§ **Using the information**
**1.** How long does the review of the film Lights Out say the feature-length version runs?
**2.** Continue the review of the film Lights Out from where it stops.

Quoted passage Block Start

Lights Out

3.5 Stars

Watching the viral short “Lights Out” shows how brevity is great for horror. Rather than trying to explain some convoluted back story, the short runs with a simple but unnervingly chilly concept. When expanded for a feature-length film, Lights Out takes on some backstory and adds a few more characters into its story. To the film’s credit, though, it still manages to keep everything surprisingly streamlined, running an effectively brief 81 minutes while giving its characters enough sketching-out to be compelling.

The full-length version of Lights Out revolves around Rebecca (Teresa Palmer), a twentysomething woman with a fear of commitment. She left home years ago, but her younger brother Martin (Gabriel Bateman) still lives with their mother, Sophie (Maria Bello), who has recently stopped taking her medication, keeps their home dark, and keeps talking to something in the shadows. Martin’s grown terrified to the point where he’s constantly falling asleep in class, which leads to Rebecca coming back home to deal with a terror from her childhood she thought was imaginary.

The opening sequence most closely resembles the short, establishing the presence of the spirit, here named Diana, in areas where there isn’t any light. It’s clear early on that Diana is very much real, and very much deadly. But Lights Out fleshes out Diana’s appearance, linking it to lows in Sophie’s mental stability. It creates a greater sense of conflict for Rebecca and Martin, who both want to save themselves from Diana by pulling away from Sophie, but also feel the need to separate Diana from Sophie. It’s an intriguing take on mental illness that comes across like a mainstream take on the concepts from The Babadook, that almost works.

Quoted passage Block End
Supplied material Block Start

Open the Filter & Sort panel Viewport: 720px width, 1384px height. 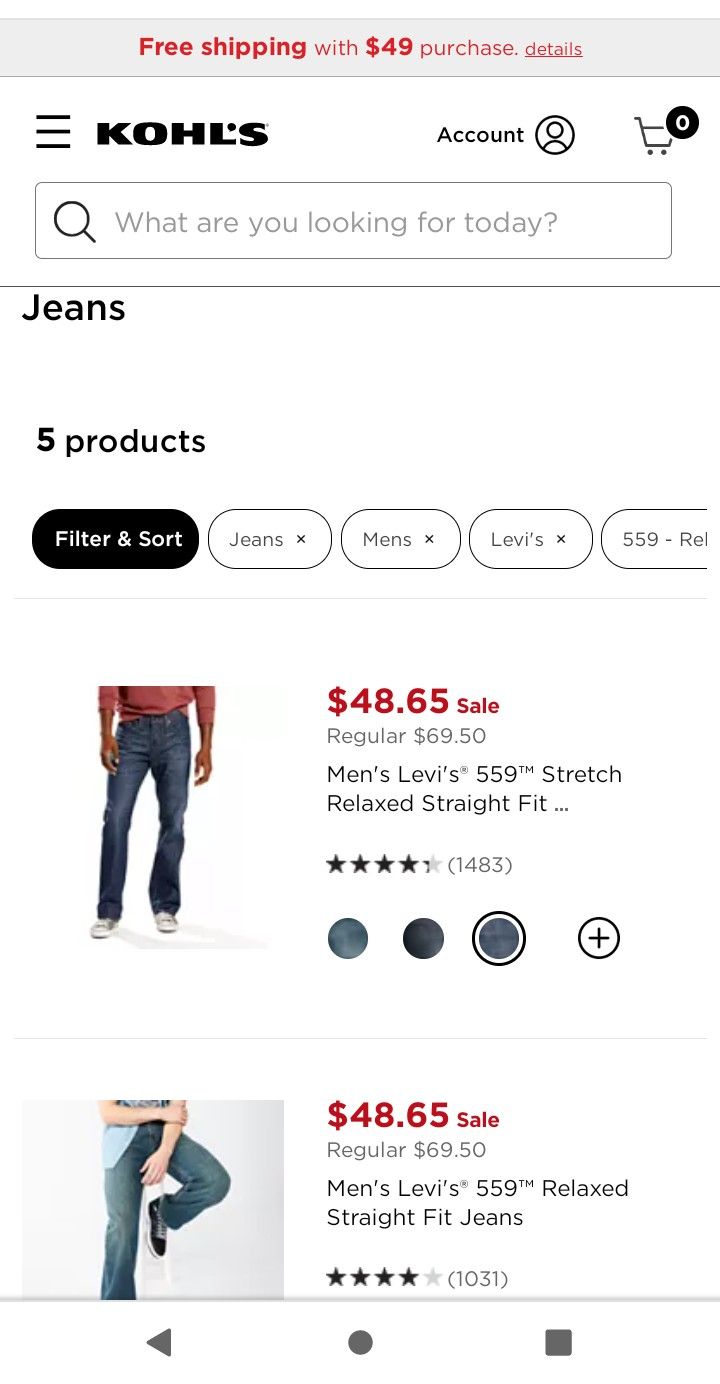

Supplied material Block End

§ **Expected outputs**
**1.** It runs 81 minutes.

**2.**
Yeah, almost. The ending comes across as both abrupt and disturbing, and not in a traditional “disturbing” manner for a horror film. It’s completely objectionable, and is a disappointing end to what is otherwise an intriguing horror film.

And that’s the thing. Lights Out is surprisingly effective up until the end, even when it leans into some horror clichés. The use of lighting is varied throughout the film, which makes different scenes play out a bit differently from one another. The kids are fast learners, which largely means they avoid a lot of the “white people in horror movies” tropes that seem to haunt horror films from major studios. It’s pretty familiar fare, but interesting enough to keep audiences entertained.

Lights Out • Rating: PG-13 (for terror throughout, violence including disturbing images, some thematic material and brief drug content) • Runtime: 81 minutes • Genre: Horror • Cast: Teresa Palmer, Gabriel Bateman, Alexander DiPersia, Billy Burke, Maria Bello • Director: David F. Sandberg • Writer: Eric Heisserer • Distributor: Warner Bros.